▶ **WHAT TO DO**:
Edit the entries below so that "minus icon" becomes "minus button", leaving everything else as it is. Omit the pictures from your version.

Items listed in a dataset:
※
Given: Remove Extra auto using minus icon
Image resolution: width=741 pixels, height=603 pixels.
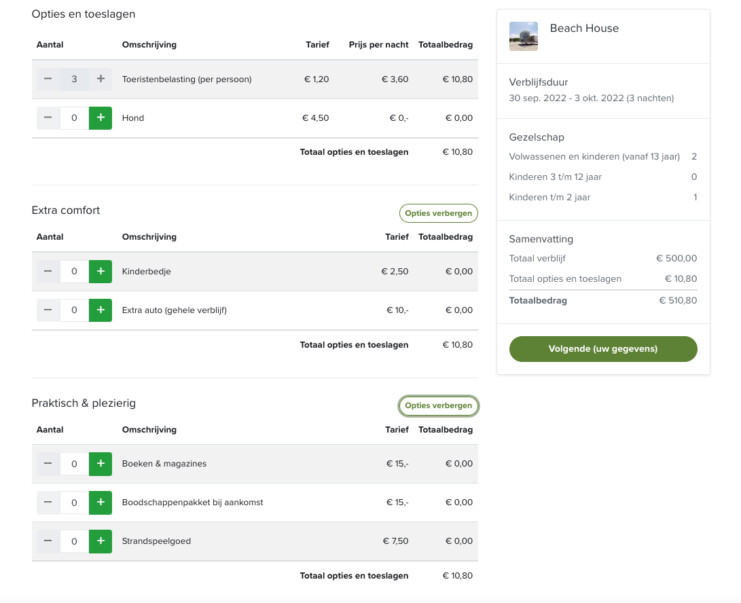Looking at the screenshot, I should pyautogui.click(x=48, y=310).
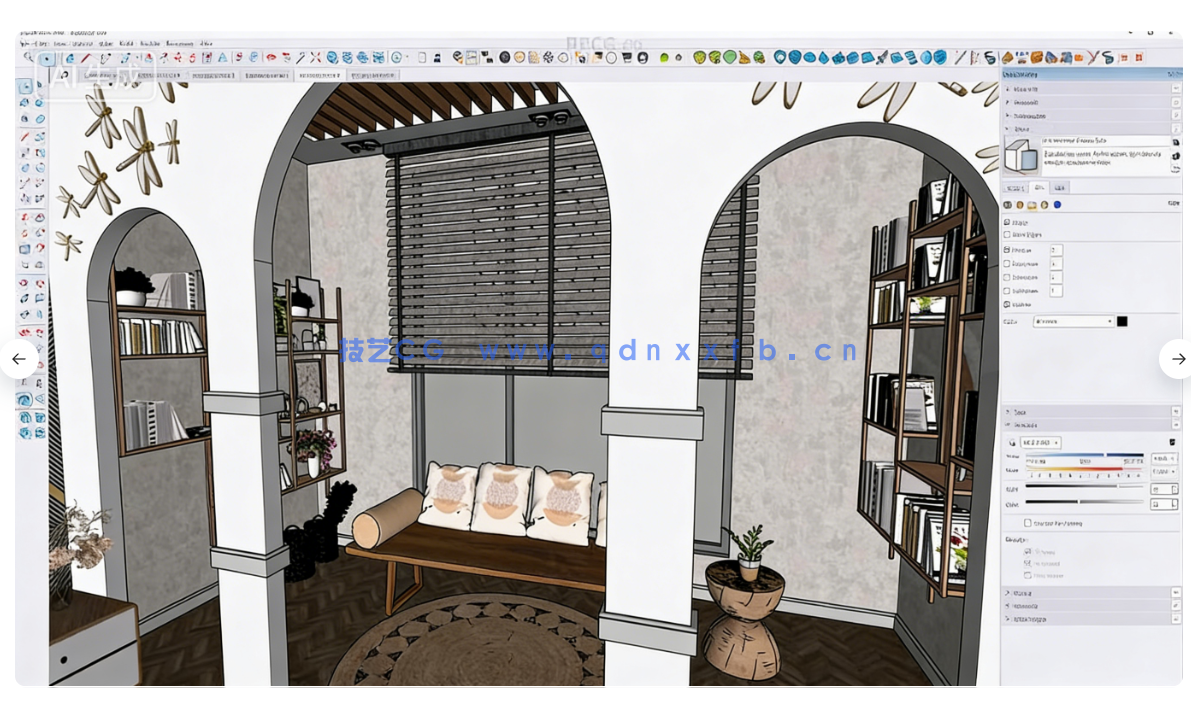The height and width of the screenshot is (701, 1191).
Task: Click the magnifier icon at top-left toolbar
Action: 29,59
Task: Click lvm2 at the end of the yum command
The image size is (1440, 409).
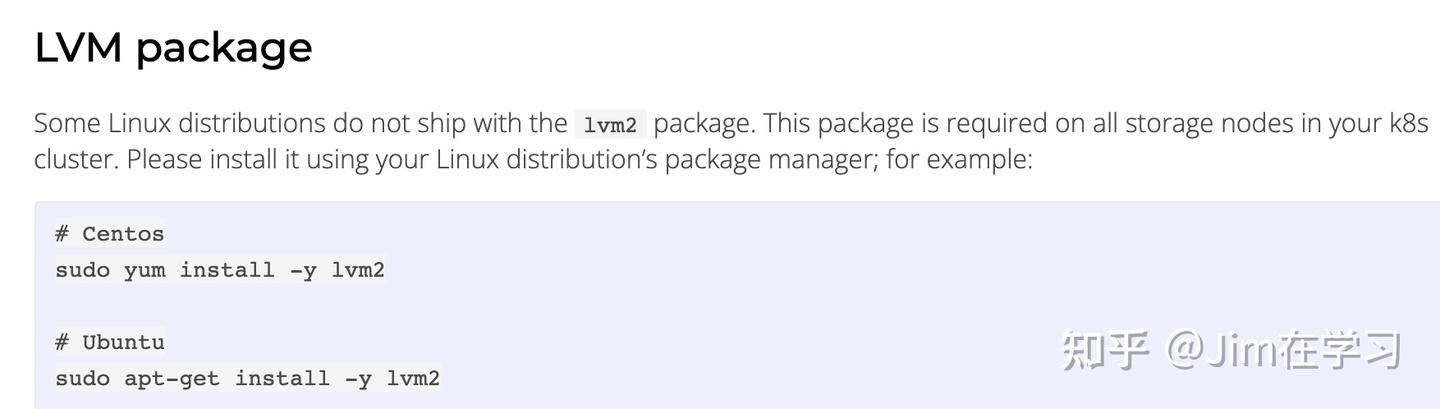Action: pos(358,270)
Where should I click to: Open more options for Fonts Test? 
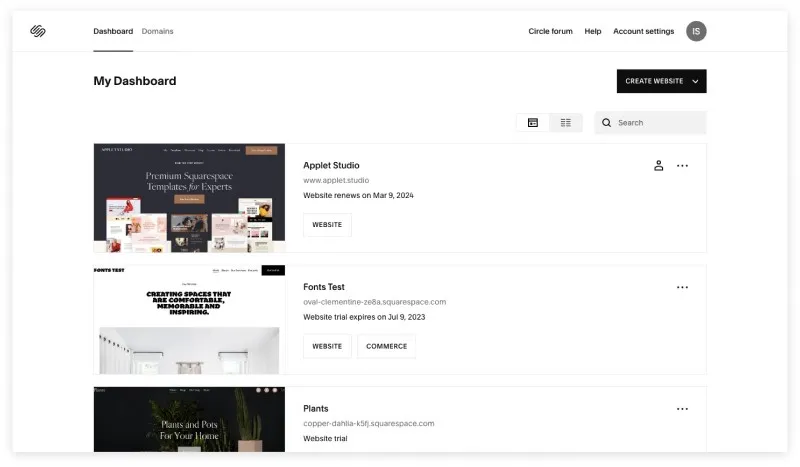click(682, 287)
※
▶ **PROBLEM SOLUTION**:
Given: Remove Extra auto using minus button
Image resolution: width=741 pixels, height=603 pixels.
Looking at the screenshot, I should pyautogui.click(x=48, y=310).
The height and width of the screenshot is (701, 1191).
Task: Click the magnifier icon at top-left toolbar
Action: 29,59
Task: Click lvm2 at the end of the yum command
The image size is (1440, 409).
Action: pos(358,270)
Where should I click to: Open more options for Fonts Test? 
click(682, 287)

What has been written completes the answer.